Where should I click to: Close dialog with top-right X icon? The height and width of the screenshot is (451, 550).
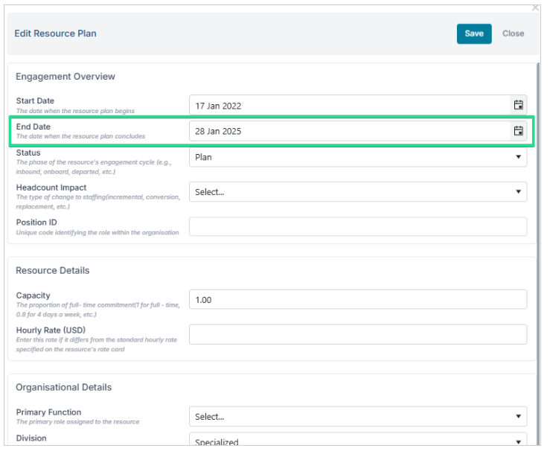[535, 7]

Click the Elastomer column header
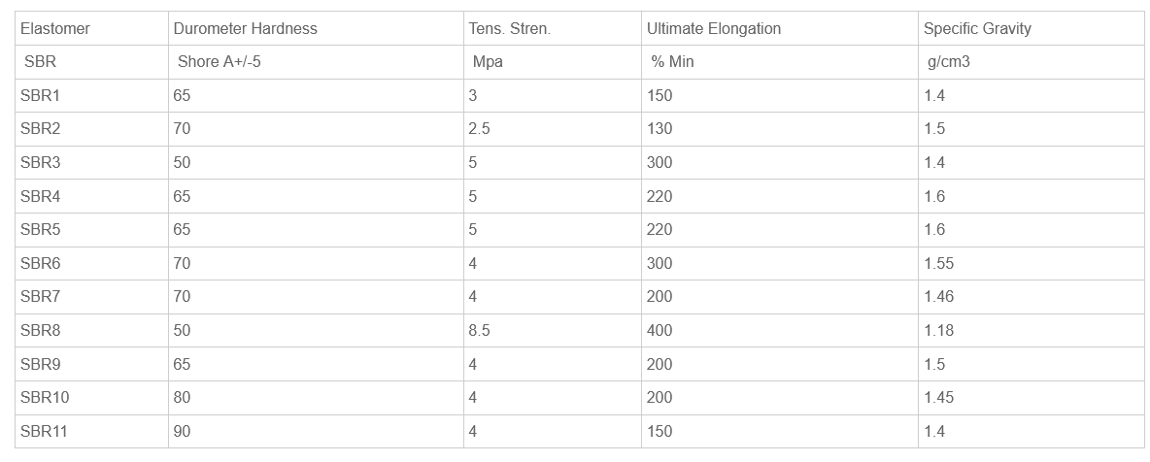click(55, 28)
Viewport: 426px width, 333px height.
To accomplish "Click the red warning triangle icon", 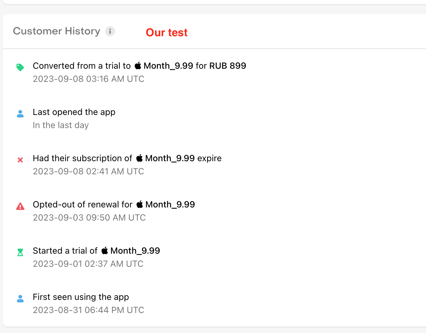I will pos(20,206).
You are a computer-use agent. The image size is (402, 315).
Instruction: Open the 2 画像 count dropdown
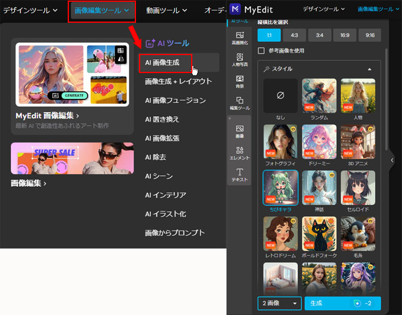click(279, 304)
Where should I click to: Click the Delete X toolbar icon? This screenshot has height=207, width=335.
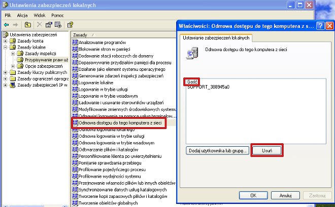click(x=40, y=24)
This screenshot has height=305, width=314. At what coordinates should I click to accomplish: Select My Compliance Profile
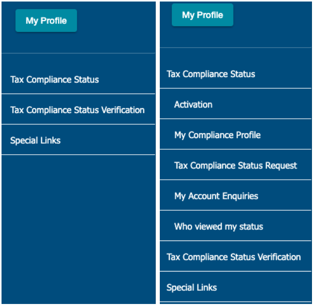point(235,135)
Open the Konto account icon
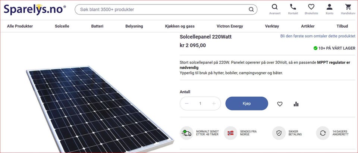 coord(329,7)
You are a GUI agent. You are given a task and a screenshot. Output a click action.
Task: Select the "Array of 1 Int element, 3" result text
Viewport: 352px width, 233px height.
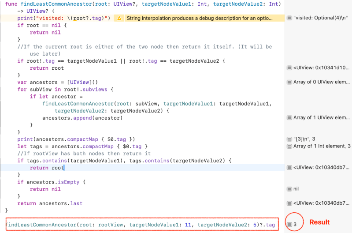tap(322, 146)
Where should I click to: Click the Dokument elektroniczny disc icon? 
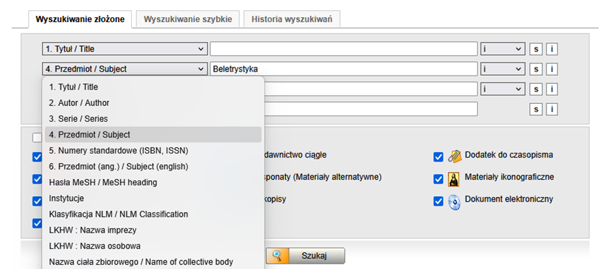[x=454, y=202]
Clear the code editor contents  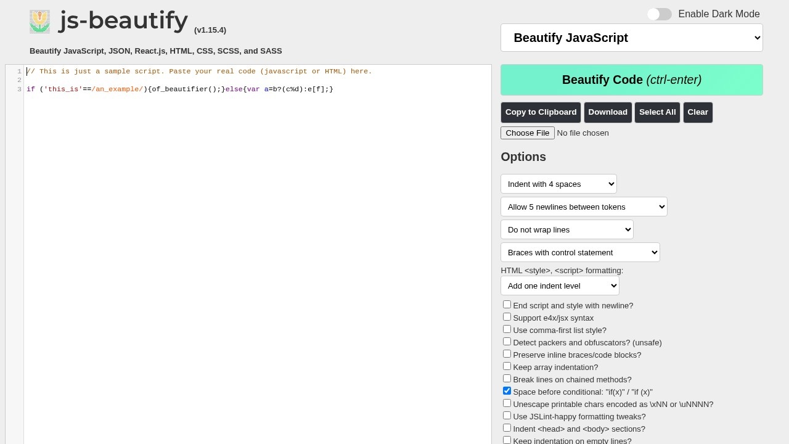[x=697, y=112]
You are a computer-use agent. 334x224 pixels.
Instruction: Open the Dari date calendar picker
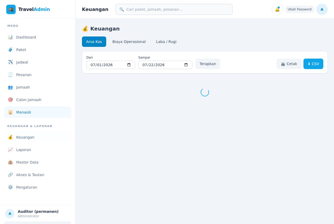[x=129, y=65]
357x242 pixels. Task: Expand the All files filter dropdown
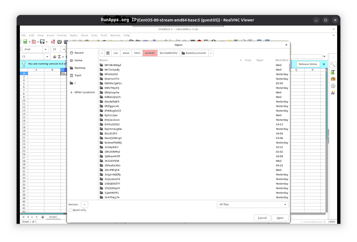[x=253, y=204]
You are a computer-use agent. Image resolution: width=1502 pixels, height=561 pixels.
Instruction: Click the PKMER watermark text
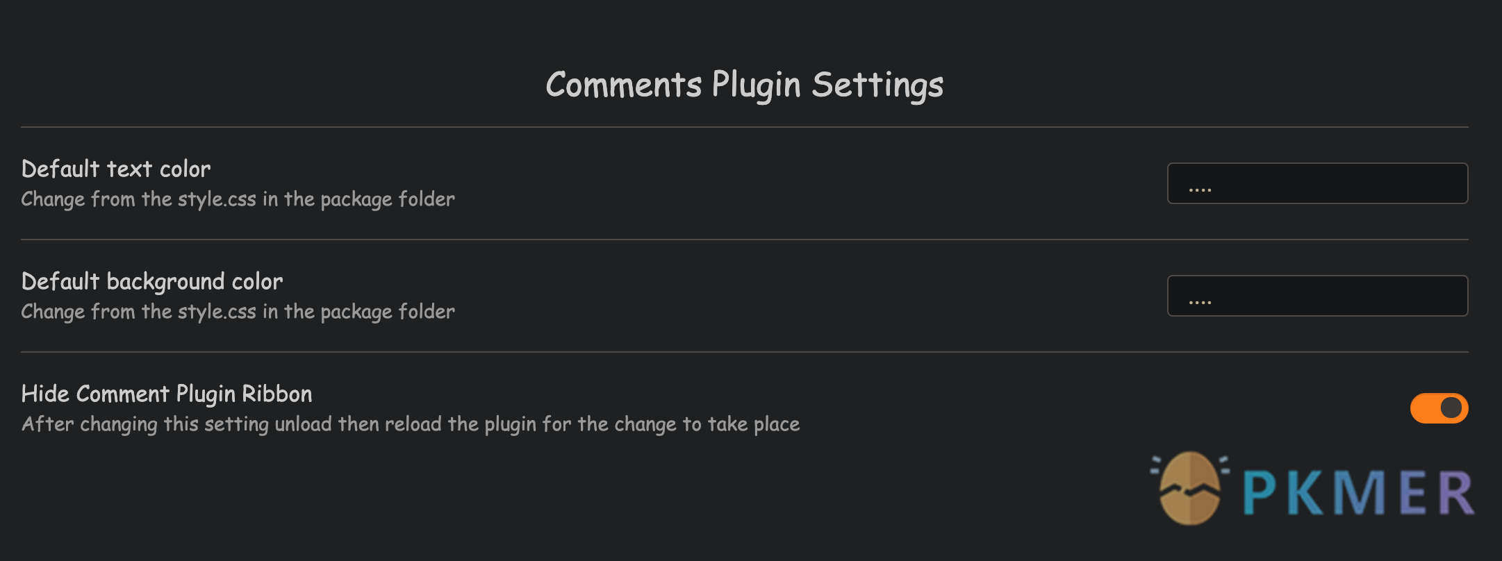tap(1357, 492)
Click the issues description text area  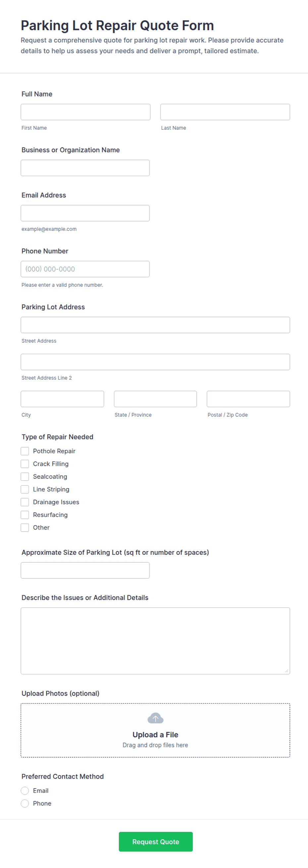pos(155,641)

--- Work order ---
Only the number is needed. Say how many lines of the entries contain "computer".

--- Finished exercise ---
3